Farming is frequently a process of trial and error, linked together by an endless well of enthusiasm for the process of growing and the understanding that things happen cyclically. Farmers must know when to assess damage and fix the problem, or when to rip a plant out of the ground and move on. Farmers can’t be fixated on their losses – they have to acknowledge what’s not working, but they can’t obsess over it or the season will end with dire consequences. Farming, despite the level of planning and detail that goes into note taking and crop planning, is an intuitive, meditative practice, with “in the moment” decisions made constantly. To be “in the moment” is a popular concept in modern vernacular, but actually living this way remains effusive for most of us. To be a farmer means having no choice with this concept, and as a result, most farmers I meet are kind, humble, and even easy-going, while at the same time, always aware of the bigger picture.

To an outsider, Leigh lives on a large property, with a lovingly tended garden and small-scale hop farm, talking to me inside a dream kitchen complete with massive prep counter, ample sink, and natural light. I could see a photo of their kitchen posted on a design blog, with Leigh in the background, washing freshly harvested zucchini or greens. Maybe she’d still be wearing her cowboy hat, maybe there’d be a smudge of dirt on her cheek. And like you, I’d be drawn to that photo for its aesthetic value, but I might not be curious about the bigger picture, or certainly the hardships that have surrounded this moment in time.

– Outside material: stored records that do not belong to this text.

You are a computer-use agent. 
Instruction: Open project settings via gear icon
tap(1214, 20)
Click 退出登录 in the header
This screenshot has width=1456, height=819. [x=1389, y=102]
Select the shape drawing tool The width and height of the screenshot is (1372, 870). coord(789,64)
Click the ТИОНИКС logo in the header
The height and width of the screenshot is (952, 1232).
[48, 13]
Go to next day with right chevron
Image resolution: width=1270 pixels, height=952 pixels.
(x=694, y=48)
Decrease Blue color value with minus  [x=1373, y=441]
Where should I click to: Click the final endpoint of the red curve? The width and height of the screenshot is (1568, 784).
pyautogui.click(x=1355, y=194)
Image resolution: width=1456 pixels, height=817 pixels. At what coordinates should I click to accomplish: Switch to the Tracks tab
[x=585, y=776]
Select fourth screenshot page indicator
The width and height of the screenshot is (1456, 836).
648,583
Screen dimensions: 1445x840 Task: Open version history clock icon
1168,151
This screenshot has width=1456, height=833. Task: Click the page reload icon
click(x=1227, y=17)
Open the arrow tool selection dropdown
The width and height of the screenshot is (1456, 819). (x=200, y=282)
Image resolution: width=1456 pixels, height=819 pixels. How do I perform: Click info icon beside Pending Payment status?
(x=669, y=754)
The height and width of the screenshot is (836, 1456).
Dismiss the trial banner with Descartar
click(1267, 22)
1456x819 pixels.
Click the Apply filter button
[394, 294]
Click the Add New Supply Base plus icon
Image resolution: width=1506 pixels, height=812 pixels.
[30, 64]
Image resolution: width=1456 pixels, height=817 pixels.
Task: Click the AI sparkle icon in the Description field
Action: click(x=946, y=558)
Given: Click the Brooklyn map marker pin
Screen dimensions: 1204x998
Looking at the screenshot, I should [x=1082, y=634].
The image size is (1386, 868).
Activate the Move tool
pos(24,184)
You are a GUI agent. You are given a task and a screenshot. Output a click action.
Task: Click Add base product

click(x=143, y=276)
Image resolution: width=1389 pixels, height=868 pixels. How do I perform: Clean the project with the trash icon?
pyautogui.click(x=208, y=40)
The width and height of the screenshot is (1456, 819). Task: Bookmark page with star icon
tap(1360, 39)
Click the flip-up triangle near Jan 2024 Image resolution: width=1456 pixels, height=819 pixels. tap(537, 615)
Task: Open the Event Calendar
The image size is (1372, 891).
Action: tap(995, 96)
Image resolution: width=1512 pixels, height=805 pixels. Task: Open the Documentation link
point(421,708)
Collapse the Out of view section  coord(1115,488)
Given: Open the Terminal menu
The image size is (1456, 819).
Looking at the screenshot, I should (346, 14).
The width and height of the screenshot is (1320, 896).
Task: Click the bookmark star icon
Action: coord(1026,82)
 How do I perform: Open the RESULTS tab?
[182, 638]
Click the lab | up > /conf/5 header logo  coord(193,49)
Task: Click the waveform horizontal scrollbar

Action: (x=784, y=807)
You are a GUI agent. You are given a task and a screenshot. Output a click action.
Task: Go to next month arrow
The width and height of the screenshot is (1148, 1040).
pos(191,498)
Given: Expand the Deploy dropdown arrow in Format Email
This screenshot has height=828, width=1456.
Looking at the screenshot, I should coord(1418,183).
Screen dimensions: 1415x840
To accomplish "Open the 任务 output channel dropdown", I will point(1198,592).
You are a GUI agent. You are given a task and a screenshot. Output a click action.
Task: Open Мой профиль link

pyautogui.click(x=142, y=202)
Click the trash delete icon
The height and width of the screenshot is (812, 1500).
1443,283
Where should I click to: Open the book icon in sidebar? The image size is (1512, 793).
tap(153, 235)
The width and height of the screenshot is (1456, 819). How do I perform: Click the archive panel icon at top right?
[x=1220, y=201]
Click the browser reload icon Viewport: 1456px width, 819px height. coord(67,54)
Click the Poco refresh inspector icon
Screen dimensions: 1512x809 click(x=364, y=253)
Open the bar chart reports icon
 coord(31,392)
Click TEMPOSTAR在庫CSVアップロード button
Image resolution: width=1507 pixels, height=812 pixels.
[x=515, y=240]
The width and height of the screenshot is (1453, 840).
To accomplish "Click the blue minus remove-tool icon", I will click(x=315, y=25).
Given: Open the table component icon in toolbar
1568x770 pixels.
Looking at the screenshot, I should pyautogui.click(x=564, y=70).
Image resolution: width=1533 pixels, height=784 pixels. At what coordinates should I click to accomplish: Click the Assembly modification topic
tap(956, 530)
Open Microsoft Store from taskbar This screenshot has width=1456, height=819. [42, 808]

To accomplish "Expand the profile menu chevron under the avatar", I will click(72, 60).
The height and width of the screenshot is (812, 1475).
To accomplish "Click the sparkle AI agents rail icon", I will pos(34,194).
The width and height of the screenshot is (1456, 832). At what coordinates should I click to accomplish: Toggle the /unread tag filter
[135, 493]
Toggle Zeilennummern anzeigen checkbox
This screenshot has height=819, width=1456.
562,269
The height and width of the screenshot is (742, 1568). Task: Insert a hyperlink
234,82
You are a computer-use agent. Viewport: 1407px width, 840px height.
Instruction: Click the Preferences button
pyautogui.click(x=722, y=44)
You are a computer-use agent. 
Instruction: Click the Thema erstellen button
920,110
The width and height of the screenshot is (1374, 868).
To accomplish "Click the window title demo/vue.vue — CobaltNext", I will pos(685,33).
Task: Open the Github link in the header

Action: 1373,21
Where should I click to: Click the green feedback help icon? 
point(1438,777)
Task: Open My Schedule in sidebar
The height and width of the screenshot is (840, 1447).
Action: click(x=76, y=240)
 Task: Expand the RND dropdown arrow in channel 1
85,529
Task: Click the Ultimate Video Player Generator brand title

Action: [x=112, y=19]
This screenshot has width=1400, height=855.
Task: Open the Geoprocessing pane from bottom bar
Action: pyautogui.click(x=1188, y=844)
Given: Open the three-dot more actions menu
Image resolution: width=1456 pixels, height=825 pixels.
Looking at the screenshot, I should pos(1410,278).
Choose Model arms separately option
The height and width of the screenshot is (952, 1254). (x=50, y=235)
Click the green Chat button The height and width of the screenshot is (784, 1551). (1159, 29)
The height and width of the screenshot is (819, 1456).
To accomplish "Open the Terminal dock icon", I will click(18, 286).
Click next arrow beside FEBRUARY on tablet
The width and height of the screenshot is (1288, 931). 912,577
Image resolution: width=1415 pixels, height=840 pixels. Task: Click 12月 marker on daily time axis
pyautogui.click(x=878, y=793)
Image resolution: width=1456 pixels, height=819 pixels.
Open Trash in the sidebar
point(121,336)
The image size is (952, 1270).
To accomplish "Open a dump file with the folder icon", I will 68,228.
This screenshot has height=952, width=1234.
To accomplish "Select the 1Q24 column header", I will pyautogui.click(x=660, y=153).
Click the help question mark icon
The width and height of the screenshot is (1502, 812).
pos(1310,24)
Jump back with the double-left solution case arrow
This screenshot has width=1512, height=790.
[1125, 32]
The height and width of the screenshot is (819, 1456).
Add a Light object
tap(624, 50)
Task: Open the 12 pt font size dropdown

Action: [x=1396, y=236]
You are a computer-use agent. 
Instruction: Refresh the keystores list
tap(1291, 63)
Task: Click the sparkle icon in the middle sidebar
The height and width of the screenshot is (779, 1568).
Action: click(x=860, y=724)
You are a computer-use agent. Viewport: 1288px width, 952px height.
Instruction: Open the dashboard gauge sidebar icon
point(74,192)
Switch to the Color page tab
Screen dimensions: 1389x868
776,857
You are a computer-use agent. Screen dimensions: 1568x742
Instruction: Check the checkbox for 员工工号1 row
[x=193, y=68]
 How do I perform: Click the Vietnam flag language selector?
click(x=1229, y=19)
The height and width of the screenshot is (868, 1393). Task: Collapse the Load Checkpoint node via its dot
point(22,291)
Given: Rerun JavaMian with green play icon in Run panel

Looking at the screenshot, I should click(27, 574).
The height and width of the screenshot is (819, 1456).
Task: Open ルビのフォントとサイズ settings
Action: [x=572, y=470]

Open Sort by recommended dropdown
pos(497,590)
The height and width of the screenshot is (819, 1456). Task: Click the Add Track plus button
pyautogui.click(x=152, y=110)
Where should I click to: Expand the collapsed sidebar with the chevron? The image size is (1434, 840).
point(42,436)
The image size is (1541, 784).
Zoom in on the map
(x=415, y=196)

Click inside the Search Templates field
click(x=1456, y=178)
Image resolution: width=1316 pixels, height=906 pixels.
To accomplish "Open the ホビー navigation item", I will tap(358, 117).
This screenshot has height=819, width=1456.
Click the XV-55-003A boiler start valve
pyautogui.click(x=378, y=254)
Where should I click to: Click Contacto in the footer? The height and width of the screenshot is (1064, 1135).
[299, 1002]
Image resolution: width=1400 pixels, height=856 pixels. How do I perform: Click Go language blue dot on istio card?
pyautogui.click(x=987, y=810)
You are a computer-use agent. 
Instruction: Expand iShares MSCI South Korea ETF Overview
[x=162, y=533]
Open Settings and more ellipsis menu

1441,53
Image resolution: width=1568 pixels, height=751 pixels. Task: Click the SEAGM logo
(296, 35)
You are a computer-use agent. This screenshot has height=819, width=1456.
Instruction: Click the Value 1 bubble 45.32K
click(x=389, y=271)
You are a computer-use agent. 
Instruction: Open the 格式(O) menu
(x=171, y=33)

But in order for our dialogue on agriculture and farming to move beyond its strangely parallel fantasy lands of not wanting to know how food is grown combined with a desire to put certain farmers on “dream life” pedestals, we must meet on the firmer ground of reality. Reality doesn’t have to be gloomy – it’s not all flea beetles and sore backs – but it should temper the fantasy conversations around agriculture into a conversation and lifestyle that’s relatable and even achievable for most people.

I view people like Leigh as the perhaps unwitting examples of this middle ground reality. In talking with her, I can see both sides of her life – the joy of gardening, the struggles of multiple moving pieces, the heartbreak of dreams changed. But because she is such a real presence, I witness her joy and struggle simultaneously. This makes her life relatable, and a fitting motivator for anyone else who wants to become more self-sufficient or needs a reminder that a career in a chosen field can have more than one iteration. The end of an internship, school, or a career doesn’t ever mean the end of learning, growing, and changing.